On a sheet of parchment paper, draw 2 circles of about 7 in (18 cm) with a pencil—use a plate as a guide. Place the parchment, pencil-side down, on a baking sheet. Pipe the meringue starting from the center of the circle, spiraling outward until you reach the edge; repeat for the second circle. With the leftover meringue, make many small meringues.
Bake in a conventional oven at 212°F (100°C) for about 1 hour, then lower the temperature to 194°F (90°C) and continue baking for another ~40 minutes.

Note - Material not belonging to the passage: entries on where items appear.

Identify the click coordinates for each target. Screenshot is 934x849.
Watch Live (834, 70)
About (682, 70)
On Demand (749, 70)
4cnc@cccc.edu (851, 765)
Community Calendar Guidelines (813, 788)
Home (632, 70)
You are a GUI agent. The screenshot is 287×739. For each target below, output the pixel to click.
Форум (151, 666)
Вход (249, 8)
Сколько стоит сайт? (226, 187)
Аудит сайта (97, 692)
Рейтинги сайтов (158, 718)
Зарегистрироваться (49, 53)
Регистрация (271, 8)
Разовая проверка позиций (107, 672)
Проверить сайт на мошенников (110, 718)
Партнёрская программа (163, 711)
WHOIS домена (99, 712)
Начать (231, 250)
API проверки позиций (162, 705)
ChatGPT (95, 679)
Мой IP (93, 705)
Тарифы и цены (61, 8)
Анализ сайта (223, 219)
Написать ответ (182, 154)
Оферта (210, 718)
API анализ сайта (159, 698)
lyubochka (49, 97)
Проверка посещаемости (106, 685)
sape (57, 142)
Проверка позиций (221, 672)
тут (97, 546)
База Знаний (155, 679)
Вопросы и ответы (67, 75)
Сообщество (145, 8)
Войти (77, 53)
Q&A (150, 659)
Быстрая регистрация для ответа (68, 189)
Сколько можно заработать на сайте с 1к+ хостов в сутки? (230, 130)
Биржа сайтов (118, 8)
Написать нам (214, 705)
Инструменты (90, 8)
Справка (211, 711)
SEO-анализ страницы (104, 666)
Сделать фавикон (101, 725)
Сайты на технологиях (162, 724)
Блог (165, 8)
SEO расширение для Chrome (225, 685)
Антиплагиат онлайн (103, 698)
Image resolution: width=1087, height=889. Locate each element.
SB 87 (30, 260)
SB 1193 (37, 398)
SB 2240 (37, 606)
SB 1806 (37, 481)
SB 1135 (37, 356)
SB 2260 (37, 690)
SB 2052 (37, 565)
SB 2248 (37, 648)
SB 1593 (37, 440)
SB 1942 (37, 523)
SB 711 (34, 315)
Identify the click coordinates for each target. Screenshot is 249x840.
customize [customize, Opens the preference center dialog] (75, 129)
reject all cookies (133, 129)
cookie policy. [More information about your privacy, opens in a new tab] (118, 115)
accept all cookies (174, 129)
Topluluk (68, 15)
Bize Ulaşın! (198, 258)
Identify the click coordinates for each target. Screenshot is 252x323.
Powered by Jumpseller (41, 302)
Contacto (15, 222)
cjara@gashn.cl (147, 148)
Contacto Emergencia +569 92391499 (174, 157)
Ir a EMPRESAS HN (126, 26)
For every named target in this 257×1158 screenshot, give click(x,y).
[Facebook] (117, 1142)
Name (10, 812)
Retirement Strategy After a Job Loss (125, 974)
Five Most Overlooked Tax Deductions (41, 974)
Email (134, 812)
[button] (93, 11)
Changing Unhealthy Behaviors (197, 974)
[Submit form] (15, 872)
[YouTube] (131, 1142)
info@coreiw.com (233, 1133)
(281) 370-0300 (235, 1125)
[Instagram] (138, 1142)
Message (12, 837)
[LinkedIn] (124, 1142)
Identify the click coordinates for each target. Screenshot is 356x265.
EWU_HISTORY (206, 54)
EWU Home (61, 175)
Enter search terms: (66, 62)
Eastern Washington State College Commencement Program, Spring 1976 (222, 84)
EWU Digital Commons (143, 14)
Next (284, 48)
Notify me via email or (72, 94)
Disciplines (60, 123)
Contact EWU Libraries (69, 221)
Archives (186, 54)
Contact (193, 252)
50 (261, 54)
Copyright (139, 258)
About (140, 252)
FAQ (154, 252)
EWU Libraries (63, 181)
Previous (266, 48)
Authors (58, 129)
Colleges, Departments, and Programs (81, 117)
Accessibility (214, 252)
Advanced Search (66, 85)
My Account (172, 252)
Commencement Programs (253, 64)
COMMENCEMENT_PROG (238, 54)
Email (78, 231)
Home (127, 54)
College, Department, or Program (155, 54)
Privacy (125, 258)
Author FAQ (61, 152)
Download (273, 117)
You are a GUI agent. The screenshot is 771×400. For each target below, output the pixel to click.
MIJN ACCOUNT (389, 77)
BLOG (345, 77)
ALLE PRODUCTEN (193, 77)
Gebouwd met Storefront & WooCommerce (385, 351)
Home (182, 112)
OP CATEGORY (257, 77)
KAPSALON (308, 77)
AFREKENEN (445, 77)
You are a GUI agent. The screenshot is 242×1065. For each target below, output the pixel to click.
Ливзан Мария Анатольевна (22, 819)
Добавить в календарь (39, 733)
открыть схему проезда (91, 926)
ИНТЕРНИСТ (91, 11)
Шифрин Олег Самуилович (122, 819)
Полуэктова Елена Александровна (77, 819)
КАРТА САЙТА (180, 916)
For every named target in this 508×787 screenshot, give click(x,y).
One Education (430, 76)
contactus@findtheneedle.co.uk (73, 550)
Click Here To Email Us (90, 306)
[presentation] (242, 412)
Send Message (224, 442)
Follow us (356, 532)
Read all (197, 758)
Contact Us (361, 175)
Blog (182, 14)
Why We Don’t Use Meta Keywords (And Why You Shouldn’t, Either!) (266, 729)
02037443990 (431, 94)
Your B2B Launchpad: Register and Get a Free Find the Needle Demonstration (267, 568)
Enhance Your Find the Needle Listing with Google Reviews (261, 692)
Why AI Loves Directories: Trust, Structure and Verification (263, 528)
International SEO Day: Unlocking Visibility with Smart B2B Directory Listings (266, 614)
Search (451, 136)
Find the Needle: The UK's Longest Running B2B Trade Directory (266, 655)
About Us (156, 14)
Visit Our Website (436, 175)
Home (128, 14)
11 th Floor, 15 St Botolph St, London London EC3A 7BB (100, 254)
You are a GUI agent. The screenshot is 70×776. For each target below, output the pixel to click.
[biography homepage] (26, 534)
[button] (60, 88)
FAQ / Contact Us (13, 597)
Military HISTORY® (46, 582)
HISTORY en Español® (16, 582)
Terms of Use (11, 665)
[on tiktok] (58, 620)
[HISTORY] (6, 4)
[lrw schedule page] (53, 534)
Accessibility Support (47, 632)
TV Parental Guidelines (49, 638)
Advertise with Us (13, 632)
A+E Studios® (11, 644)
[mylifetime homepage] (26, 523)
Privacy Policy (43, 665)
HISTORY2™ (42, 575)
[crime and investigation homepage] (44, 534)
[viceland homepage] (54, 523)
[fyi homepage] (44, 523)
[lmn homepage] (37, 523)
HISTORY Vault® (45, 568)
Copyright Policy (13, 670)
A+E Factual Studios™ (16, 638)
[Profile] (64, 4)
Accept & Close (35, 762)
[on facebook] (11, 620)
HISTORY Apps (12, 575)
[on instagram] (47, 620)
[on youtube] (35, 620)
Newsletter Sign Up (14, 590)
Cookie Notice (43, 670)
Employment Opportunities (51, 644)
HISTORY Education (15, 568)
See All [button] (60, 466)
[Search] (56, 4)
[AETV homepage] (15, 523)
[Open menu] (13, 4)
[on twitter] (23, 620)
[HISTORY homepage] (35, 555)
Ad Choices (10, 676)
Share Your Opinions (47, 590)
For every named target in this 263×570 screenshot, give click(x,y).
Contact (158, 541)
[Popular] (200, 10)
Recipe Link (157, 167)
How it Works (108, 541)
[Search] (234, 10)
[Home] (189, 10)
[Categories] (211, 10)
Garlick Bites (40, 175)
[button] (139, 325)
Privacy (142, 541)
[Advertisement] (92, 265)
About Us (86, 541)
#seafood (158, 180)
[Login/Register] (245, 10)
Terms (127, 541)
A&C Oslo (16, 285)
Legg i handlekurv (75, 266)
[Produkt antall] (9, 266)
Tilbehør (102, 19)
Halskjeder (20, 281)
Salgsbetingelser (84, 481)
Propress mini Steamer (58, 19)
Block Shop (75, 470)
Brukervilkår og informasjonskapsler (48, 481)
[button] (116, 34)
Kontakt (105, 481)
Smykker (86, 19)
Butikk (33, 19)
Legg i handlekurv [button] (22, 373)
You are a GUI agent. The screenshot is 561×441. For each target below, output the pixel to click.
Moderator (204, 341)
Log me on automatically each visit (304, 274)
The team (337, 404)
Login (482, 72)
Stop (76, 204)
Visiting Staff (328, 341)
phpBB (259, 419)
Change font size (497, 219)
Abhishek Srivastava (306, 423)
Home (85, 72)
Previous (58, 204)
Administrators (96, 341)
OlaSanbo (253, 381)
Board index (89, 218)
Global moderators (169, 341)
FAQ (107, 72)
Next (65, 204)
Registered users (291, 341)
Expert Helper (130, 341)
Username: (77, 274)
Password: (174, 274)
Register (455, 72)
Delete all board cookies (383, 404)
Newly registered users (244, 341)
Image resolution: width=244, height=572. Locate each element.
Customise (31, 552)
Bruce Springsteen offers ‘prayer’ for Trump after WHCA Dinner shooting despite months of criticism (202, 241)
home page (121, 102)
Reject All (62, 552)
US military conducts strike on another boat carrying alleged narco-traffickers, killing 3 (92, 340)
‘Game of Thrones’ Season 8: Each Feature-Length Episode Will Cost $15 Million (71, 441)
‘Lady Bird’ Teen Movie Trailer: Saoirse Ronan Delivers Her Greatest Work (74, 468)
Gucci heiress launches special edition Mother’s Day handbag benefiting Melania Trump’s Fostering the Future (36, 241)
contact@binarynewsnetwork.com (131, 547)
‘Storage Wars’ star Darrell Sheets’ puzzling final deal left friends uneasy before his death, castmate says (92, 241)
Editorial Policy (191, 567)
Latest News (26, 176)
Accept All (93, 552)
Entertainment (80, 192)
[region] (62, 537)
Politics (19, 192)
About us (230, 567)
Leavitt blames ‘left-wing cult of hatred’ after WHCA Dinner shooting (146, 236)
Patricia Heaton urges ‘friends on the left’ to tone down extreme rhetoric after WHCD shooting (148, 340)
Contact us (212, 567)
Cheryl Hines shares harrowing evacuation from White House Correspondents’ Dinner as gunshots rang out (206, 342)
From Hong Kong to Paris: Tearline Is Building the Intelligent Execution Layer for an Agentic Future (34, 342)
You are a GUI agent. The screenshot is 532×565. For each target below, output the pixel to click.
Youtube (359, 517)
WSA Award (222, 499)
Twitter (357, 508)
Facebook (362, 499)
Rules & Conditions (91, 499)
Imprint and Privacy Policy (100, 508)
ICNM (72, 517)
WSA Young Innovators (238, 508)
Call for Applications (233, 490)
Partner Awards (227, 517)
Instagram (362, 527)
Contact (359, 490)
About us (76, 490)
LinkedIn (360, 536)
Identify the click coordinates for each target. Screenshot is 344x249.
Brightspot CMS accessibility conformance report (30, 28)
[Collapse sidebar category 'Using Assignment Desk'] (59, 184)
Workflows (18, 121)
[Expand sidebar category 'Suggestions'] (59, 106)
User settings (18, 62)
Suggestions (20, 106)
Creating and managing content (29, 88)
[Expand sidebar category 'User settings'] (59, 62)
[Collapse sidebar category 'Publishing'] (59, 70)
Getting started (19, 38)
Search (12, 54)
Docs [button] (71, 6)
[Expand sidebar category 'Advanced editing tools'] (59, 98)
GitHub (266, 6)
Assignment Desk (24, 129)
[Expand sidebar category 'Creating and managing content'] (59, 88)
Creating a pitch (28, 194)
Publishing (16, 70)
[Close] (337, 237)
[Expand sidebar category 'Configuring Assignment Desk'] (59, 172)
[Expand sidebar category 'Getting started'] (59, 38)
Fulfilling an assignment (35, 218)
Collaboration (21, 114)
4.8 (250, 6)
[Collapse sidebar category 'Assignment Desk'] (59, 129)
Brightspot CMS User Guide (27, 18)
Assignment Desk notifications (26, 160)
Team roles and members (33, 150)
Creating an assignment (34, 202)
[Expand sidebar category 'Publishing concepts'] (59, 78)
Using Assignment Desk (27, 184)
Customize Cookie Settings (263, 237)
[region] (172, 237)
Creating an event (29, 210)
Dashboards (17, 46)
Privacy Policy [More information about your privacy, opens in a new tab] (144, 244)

Once the discs and the small meringues are cool, assemble the cake. Whip the cold cream with 4 tablespoons of powdered sugar to stiff peaks. Transfer the whipped cream to a piping bag fitted with a tip about 3/8 in (1 cm), and pipe rosettes starting from the outer edge, filling the entire meringue disc. Add the strawberry compote and some fresh strawberry pieces, place the second disc on top, decorate with another layer of cream as before, add the remaining strawberry pieces, finish with the small meringues. And here is the strawberry meringue cake. Slice with a sharp, pointed knife to avoid breaking the cake.
Storage for the classic strawberry meringue cake
The cake keeps in the fridge for a couple of days.